LifePoint Health Named Recipient of 2017 John M. Eisenberg Award for Innovation in Patient Safety
Staff Report From Columbus CEO
Monday, April 9th, 2018
LifePoint Health, of which St. Francis Hospital is a part, has been named the recipient of the 2017 John M. Eisenberg Award for Innovation in Patient Safety at the Local Level. Presented annually by The Joint Commission and the National Quality Forum, the prestigious Eisenberg Awards acknowledge major achievements in healthcare quality and patient safety.
The first investor-owned health system to earn an Eisenberg Award, LifePoint is being recognized for its National Quality Program, a structured process for ensuring consistent, high standards of quality and patient safety. Created in partnership with Duke University Health System, this program has led to significant enhancements across the LifePoint network, including a more than 60 percent improvement in aggregate patient safety. St. Francis is enrolled and actively participating in this program.
“We are so proud to be part of an organization like LifePoint that is deeply committed to providing high quality care and ensuring the safety of all patients,” said Dan Jones, chief executive officer of St. Francis. “Through the National Quality Program, our team has worked closely with Duke and LifePoint quality coaches to further strengthen our culture of safety, continuously work to improve care and enhance the patient experience for those we serve.”
The LifePoint National Quality Program is a data-driven program implemented in LifePoint’s facilities across the nation. Rooted in patient-centeredness, the program is focused on leadership that empowers people, proven systems of performance improvement, and a culture of safety. This initiative has helped create a highly reliable culture of safety and drive enhancements across the LifePoint system, including a 62 percent improvement in aggregate patient safety compared to the company’s 2010 baseline and 12 months of zero central-line infections at 73 percent of its hospitals. Additionally, from 2010 to 2017, hospital-acquired infections at LifePoint hospitals’ decreased by 78 percent for urinary tract infections, 58 percent for sepsis infection, and 73 percent for pneumonia.

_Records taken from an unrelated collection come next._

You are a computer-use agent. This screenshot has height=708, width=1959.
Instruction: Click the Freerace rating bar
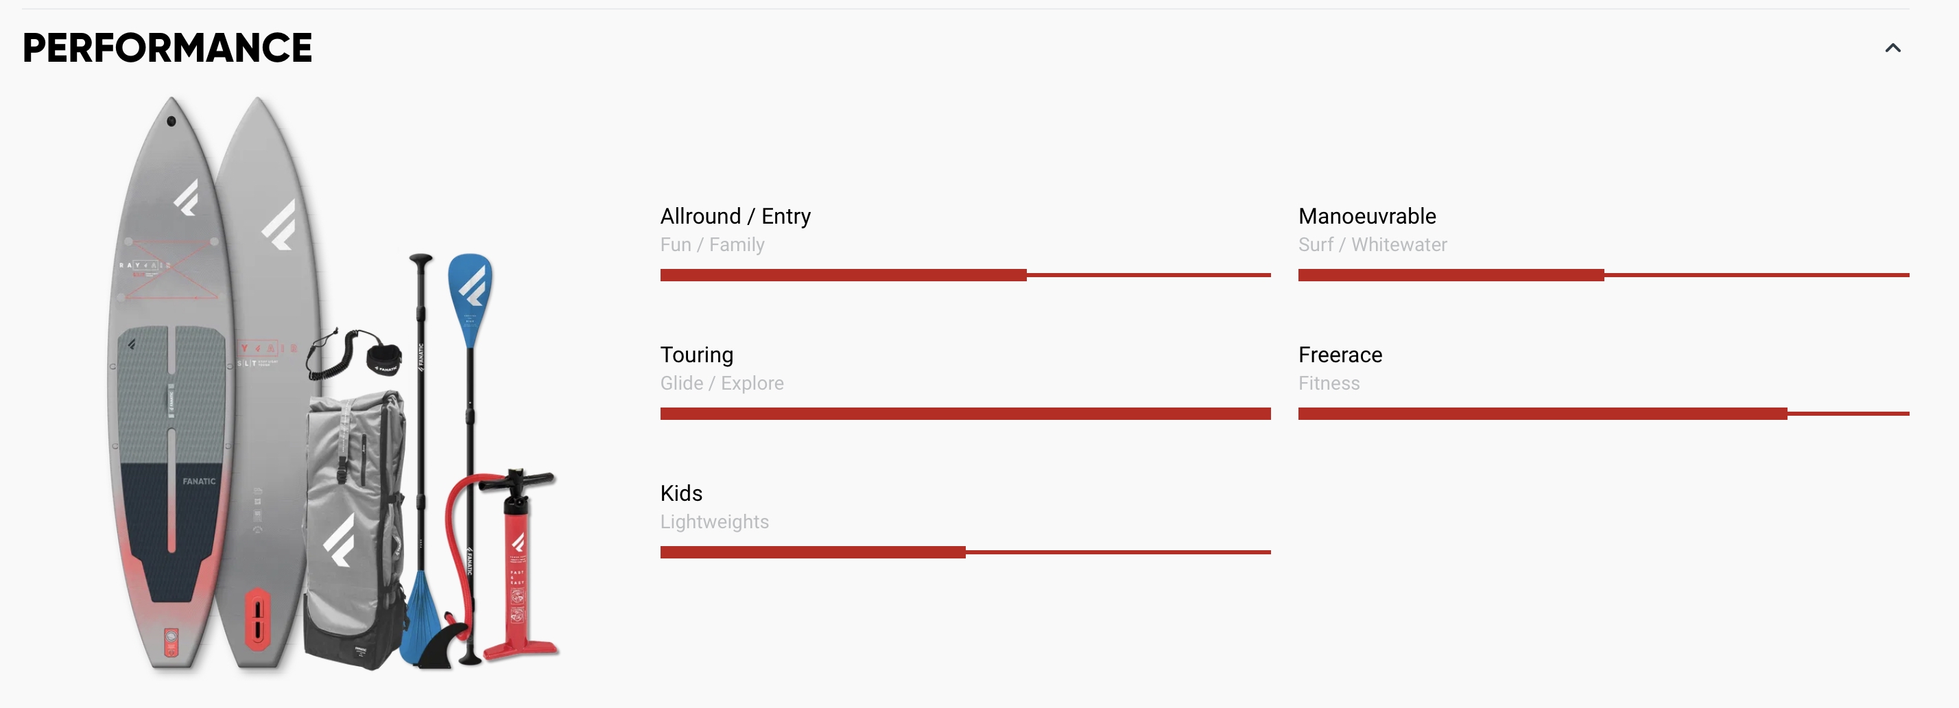click(1603, 413)
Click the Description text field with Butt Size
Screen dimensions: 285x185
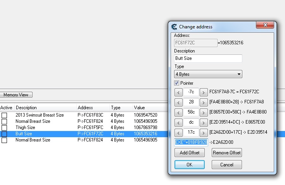[208, 58]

“The LifePoint National Quality Program has established at the hospital and system level an ongoing, measurable approach to driving sustainable improvements in patient safety, quality and patient experience,” said Rusty Holman, MD, chief medical officer for LifePoint Health. “Because of the diverse hospitals within the LifePoint system, this program offers many lessons for how healthcare facilities of all types and sizes serving a variety of patient populations can operationalize quality, create a national learning laboratory, and engineer a sustainable culture of safety.”